The tarmac quickly turned to gravel as we made our way down the West side of Tanzania along the borders of Burundi, the DRC and Zambia all of which share Lake Tanganyika. There are parts of this country where there were hardly any human inhabitants. So much so that if you rode past two vehicles in a day you would be lucky. In parts of our journey the locals would hide in the bush until you made a friendly or non threatening wave hello. The people we met were all good.
We timed our journey well to coincide with the rainy season. With the temperatures still being relatively warm the rain was only a minor annoyance as the road was made a bit more of a sticky challenge. It was on a dry day that I managed to slide out from under my bicycle and get some dirt firmly lodged into the right side of my body. A bit of scrubbing, an antiseptic and some time to heal sorted it out.
It’s only once we were back on the black stuff when we remembered how much easier it is to cycle on. I caught up with the guys working for Aarslef and Bam who are working on the joint venture, constructing the new road on the other side of Sumbawanga. They put me up in my own chalet with down duvets and a hot shower. After a few beers, dinner, breakfast and all round good conversation they sent me on my way. The time with these fellow construction workers did make me think quite a bit about similar and some very different challenges I was facing some six months on my construction projects.
It was at Katavi National Park where I met a Dutch couple on a road trip. Ian-Peter was an Engineer who was working on the construction of a 100km stretch of road from Sumbawanga, his girlfriend had come out to visit. I was trying to figure out how to cross the National Park without being eaten by lions. The National Park forbids cycling through the park even though the main road runs straight through the middle. Without alternative transport it would be impossible to continue. Ian-Peter kindly offered me a lift but I rather opted to spend some more time in the park on a amazing safari trip. Juma was an excellent guide who helped me pile my bicycle into the Land Cruiser and after an awesome day dropped me on the other side of the park. The park is quite amazing and boasts the big four – please donate to save the rhino – It’s amazing that all the animals know where the park border is as there are no fences. Even the Tsetse Flies stopped biting just before the imaginary border.
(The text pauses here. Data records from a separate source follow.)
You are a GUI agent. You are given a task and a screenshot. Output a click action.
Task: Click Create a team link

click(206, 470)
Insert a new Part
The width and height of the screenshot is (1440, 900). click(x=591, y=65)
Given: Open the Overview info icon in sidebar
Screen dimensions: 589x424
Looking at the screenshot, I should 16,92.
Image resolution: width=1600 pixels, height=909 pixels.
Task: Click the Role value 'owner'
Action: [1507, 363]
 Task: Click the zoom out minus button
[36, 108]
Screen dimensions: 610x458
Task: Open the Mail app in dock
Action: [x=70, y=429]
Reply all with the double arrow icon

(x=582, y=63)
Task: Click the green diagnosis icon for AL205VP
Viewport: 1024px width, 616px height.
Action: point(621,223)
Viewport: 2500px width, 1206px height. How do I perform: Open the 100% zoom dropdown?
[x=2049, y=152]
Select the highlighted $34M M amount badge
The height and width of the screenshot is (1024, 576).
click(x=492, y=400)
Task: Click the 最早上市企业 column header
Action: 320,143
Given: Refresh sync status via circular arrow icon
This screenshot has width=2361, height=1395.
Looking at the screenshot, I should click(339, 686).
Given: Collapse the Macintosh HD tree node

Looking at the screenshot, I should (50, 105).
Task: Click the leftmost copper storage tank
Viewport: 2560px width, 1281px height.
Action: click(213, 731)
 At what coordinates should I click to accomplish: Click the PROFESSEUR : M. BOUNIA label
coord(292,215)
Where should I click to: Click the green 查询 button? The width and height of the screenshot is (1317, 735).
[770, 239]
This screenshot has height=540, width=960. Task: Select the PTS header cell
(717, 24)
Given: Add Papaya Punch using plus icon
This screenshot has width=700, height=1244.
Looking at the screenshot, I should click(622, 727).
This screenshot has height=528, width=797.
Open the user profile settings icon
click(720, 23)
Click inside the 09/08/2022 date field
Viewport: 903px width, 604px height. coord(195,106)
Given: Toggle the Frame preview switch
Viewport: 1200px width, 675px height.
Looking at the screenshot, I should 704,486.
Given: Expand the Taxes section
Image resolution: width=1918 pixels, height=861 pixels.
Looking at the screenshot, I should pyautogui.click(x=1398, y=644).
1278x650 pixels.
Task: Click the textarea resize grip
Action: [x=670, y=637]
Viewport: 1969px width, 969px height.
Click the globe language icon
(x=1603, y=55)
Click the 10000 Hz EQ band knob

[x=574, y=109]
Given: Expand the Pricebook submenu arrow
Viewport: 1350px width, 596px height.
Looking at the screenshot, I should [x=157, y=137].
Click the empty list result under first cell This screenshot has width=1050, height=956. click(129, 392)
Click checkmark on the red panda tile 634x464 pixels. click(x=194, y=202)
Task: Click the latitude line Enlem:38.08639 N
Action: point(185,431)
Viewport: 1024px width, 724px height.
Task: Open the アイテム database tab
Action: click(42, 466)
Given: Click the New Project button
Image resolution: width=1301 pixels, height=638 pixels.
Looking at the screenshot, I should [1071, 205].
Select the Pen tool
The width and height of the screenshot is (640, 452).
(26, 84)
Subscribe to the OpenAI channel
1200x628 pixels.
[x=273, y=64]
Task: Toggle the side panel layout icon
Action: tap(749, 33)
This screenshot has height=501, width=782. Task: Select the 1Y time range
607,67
The Rift Valley is a truly beautiful area to explore. The climate is also perfect for growing coffee. It was at Utengule Lodge where I had the best coffee that I’ve ever had. It’s a lodge on a coffee farm and It’s not surprising that it is being run by an Italian couple.
It was without regret that we decided to visit this less populated challenging section of our journey. If anything, the fact that there were less people meant that we had more time to enjoy the scenery and reflect on the journey so far.